Some of the specific collection needs of IN Harmony can't be implemented generally enough in the SRW SRU/W server but instead must be implemented by the IN Harmony web application. If a reasonably general way of implementing the needed functionality can be devised, it would be ideal to move it to the SRU/W layer, but for complex cases that aren't reusable, it is a bad precedent to implement the feature in SRU/W.

The following are strong reasons to implement something at the SRU level:

...

Needed Feature

Implementation suggestion

Grouping of 5 year periods in the a copyright date facet.

The web application should request all facet information for copyright date (this will rarely be even 100s of searches and shouldn't kill performance) and then consolidate by half-decade, creating queries by ORing the query fragments for each result.

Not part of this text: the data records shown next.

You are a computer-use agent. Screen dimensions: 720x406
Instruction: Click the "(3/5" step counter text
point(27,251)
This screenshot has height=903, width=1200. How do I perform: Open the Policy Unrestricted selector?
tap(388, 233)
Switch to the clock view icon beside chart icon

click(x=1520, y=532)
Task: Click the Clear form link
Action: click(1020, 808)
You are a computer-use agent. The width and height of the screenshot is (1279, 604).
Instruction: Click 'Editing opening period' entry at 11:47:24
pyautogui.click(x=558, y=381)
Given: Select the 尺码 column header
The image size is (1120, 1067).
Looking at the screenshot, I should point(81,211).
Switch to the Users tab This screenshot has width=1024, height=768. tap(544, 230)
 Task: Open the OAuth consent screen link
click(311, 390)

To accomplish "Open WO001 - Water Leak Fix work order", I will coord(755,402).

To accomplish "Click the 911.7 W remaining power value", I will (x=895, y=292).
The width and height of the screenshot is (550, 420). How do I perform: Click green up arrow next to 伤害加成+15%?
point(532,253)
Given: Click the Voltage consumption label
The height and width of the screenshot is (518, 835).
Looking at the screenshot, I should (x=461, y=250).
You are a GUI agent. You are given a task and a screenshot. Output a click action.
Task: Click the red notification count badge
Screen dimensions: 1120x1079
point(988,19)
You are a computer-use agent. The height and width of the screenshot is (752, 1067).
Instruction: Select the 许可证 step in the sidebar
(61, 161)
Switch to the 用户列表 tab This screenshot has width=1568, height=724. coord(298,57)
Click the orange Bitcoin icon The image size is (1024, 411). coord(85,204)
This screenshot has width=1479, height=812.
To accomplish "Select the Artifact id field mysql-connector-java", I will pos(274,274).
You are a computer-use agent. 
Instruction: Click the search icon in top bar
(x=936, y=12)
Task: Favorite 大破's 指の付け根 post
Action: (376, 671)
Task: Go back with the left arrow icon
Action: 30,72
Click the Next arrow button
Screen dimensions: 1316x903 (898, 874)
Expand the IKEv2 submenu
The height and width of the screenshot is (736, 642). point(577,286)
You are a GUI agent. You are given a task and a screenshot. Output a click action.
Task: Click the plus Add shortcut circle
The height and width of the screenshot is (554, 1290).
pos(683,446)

Knowing when to display a button to request all facets (ie, knowing when there are more, undisplayed results)

The web application should request x + 1 facets for each field where x is the number to display. The (x + 1)th result shouldn't be displayed, but if it's present, a button should exist saying "Display all".